* _EXERCISE OBJECTIVE_
Go through the lines below. Copy those with "code".

* _DATASET CONTENT_

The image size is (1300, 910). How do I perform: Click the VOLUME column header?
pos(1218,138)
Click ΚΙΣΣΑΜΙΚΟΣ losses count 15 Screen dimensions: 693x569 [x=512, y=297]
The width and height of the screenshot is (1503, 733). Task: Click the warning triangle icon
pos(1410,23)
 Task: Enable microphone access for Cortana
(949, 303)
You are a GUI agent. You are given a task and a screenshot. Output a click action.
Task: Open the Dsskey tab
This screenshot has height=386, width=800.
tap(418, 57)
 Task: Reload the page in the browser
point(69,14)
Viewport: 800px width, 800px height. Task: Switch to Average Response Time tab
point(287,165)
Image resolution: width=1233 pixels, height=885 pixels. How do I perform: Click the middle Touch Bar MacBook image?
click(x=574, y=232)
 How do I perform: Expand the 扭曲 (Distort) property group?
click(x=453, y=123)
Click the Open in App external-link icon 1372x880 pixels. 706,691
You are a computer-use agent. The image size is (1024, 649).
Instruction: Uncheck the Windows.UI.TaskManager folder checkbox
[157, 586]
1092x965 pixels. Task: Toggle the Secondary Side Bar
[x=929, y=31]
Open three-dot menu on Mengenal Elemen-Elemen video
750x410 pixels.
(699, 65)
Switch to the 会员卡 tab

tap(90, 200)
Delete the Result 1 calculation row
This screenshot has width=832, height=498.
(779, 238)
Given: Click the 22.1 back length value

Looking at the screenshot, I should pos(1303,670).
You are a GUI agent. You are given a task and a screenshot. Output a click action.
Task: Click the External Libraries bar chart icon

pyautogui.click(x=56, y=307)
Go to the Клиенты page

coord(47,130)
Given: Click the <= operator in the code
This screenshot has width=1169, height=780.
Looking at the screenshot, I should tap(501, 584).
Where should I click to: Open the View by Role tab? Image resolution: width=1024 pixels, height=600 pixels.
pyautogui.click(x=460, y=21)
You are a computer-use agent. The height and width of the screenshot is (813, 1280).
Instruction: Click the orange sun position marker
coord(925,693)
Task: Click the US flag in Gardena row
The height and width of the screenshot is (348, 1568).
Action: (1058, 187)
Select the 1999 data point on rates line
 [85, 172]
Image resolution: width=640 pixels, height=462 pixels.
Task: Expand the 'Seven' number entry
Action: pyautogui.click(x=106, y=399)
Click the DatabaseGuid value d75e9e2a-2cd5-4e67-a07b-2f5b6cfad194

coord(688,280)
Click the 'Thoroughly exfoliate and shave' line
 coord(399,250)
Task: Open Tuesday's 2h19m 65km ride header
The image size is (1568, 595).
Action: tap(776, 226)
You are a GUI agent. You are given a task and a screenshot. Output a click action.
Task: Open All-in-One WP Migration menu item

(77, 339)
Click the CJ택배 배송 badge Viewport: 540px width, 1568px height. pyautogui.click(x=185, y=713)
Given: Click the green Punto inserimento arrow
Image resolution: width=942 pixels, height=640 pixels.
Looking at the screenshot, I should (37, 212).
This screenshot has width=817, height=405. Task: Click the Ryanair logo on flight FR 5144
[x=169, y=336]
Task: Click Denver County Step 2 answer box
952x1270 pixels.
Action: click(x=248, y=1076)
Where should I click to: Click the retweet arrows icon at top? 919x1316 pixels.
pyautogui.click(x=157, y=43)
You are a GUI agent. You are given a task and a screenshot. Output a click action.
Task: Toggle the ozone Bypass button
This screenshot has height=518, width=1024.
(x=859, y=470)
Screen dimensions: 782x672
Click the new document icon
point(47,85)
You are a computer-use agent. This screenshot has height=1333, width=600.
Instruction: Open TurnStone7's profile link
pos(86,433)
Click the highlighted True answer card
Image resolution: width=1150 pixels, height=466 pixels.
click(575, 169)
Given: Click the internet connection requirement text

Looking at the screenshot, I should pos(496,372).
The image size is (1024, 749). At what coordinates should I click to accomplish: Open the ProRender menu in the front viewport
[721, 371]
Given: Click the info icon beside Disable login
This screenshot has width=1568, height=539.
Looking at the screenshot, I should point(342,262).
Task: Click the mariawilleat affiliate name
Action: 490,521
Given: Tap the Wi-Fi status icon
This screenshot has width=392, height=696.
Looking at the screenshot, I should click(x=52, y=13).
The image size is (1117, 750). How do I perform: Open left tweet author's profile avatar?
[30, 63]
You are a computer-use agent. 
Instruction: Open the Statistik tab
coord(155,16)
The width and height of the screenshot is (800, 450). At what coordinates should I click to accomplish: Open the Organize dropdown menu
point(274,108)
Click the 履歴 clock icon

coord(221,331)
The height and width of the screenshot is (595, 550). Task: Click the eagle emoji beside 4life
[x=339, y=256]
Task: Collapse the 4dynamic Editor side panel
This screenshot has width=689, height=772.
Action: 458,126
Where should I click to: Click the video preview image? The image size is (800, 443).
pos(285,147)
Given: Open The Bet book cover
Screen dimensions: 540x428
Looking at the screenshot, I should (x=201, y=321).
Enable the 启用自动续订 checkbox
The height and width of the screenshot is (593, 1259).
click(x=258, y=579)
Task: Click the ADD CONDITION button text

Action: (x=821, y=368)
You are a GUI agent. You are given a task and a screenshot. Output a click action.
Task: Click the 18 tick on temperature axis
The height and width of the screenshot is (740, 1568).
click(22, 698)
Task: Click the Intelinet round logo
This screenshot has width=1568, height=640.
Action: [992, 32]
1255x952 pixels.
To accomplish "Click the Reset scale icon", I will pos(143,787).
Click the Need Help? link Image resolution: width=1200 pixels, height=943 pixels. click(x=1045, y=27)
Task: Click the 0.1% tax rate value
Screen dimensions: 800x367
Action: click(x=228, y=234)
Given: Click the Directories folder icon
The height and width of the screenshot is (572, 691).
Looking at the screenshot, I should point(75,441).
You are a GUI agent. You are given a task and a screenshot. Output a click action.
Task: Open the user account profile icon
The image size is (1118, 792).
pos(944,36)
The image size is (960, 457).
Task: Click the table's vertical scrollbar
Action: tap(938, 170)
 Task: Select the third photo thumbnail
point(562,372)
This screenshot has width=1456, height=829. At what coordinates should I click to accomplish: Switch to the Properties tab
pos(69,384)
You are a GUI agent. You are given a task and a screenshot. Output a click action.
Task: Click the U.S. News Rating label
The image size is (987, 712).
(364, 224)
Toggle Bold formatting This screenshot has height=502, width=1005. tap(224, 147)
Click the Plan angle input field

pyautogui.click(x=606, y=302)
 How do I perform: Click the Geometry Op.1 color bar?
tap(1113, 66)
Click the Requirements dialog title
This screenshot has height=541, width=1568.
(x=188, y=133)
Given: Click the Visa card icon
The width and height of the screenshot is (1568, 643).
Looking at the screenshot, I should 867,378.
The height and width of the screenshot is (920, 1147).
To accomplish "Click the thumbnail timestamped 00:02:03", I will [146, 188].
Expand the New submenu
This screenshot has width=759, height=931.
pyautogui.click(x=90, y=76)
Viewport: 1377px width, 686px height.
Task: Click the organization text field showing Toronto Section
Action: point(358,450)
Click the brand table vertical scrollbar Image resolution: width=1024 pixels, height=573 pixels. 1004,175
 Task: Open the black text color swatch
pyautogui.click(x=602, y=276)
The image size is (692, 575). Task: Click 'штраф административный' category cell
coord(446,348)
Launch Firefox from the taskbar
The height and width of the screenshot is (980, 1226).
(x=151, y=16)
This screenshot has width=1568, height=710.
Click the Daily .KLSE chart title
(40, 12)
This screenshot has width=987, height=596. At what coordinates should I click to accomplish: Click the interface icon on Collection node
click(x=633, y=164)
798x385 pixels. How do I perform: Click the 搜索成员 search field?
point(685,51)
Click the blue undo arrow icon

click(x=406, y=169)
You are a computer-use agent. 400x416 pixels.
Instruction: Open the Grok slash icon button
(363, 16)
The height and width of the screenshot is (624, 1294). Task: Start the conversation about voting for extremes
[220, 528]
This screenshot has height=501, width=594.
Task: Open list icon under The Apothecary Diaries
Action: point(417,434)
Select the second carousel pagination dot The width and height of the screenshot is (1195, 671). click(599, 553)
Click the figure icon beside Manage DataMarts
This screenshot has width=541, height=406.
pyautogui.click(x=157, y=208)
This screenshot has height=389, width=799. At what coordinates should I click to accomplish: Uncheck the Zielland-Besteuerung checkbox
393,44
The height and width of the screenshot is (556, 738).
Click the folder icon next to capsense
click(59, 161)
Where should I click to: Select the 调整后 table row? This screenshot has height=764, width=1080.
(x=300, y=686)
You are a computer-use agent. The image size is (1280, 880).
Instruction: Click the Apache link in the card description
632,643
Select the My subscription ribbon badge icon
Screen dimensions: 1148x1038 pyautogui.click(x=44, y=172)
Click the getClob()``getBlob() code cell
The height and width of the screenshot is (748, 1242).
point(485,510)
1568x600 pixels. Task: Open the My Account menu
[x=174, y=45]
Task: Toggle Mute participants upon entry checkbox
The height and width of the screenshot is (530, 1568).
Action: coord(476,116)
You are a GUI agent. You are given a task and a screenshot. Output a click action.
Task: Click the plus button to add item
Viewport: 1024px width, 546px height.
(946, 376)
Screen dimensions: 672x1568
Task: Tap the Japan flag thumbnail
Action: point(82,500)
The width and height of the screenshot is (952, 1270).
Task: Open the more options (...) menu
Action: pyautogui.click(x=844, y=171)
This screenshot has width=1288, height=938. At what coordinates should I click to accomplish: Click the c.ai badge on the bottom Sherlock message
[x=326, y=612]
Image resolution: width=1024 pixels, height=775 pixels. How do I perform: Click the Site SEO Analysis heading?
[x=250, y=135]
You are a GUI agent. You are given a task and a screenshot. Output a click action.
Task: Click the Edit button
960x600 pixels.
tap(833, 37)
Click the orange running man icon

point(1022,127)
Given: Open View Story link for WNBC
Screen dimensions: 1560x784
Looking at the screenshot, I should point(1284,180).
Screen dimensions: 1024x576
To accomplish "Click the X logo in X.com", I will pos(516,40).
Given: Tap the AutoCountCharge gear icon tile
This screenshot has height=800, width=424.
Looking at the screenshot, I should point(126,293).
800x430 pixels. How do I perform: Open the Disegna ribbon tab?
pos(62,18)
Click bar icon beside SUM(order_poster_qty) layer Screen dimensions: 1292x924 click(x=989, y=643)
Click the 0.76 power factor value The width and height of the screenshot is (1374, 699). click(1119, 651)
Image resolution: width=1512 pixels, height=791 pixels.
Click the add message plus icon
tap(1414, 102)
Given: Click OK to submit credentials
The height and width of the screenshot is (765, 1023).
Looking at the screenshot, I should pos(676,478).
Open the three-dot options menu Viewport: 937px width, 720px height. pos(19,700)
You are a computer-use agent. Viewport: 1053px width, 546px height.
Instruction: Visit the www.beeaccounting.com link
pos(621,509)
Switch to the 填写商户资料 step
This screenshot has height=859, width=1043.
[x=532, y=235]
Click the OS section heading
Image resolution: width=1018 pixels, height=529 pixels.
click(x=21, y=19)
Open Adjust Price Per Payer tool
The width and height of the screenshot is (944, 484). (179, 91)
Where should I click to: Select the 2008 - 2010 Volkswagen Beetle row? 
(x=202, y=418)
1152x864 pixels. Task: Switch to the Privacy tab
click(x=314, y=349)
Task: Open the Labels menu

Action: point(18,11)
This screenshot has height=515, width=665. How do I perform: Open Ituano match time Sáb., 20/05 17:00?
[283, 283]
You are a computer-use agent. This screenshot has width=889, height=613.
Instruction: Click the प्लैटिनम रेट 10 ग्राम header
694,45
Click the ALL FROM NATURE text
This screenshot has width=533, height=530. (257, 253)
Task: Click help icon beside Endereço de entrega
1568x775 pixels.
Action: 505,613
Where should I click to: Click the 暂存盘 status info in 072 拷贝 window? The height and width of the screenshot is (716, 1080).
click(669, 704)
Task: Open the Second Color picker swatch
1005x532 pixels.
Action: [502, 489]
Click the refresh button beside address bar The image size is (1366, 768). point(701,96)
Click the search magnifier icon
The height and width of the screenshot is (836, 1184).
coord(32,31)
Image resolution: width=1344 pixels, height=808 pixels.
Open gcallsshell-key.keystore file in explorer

* _OUTPUT_
Given: Click the <= operator in the code
Click the getClob()``getBlob() code cell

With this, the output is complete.